Por sua vez, os mercados asiáticos encerraram a sessão em alta. O Nikkei, do Japão, avançou 0,91%. Já o Hang Seng, de Hong Kong, registrou valorização de 0,86%.
Segundo analistas, o desempenho positivo na região foi impulsionado principalmente por empresas ligadas ao setor de inteligência artificial.
Próximos passos dependem do avanço das negociações
Os investidores devem continuar atentos aos desdobramentos das conversas entre Estados Unidos e Irã nos próximos dias.
Caso ocorram avanços concretos nas negociações, a tendência é de redução da volatilidade e alívio nas preocupações relacionadas ao fornecimento de energia. Além disso, os preços do petróleo podem perder parte do impulso recente.
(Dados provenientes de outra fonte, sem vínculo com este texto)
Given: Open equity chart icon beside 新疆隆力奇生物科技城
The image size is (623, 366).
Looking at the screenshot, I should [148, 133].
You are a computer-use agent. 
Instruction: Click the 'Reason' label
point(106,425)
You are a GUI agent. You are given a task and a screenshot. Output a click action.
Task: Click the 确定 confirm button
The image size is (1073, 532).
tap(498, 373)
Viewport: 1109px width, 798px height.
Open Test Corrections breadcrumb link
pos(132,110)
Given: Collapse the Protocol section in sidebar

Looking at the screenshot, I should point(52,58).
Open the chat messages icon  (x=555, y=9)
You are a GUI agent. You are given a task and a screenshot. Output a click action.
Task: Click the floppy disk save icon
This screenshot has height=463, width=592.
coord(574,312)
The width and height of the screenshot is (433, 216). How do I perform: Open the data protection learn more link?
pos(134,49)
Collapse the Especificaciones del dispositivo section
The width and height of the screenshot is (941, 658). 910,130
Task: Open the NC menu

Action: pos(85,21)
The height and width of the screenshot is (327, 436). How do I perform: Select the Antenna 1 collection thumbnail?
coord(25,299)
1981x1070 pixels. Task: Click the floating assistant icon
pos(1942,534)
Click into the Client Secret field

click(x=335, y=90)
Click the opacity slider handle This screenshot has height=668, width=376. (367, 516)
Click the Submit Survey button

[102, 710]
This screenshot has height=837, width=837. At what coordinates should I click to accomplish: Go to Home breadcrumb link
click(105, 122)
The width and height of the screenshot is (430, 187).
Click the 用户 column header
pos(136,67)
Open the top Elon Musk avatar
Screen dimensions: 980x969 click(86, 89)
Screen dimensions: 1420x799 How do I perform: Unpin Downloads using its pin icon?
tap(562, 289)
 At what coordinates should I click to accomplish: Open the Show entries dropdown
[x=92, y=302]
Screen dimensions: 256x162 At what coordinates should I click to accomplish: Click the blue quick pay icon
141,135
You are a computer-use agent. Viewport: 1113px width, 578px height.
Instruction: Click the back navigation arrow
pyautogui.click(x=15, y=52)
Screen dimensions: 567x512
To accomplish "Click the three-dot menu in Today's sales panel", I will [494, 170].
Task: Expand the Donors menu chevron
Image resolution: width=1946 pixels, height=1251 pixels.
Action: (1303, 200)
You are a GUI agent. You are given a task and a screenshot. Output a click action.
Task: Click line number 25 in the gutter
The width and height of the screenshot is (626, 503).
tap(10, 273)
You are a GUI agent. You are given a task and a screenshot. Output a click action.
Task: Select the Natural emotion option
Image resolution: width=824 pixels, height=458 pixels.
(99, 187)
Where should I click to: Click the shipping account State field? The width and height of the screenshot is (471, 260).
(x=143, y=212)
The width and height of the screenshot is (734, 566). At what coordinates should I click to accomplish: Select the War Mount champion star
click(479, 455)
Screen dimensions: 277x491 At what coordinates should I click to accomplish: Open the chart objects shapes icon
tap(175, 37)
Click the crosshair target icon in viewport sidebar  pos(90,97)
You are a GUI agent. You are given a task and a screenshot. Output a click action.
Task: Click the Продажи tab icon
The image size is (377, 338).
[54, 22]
Por outro lado, novos impasses ou uma eventual escalada do conflito podem elevar novamente a aversão ao risco. Nesse caso, os reflexos podem atingir os mercados financeiros, as expectativas de inflação e os preços das commodities em escala global.
Dessa forma, o cenário geopolítico continuará sendo um dos principais fatores de influência sobre os mercados internacionais no curto prazo.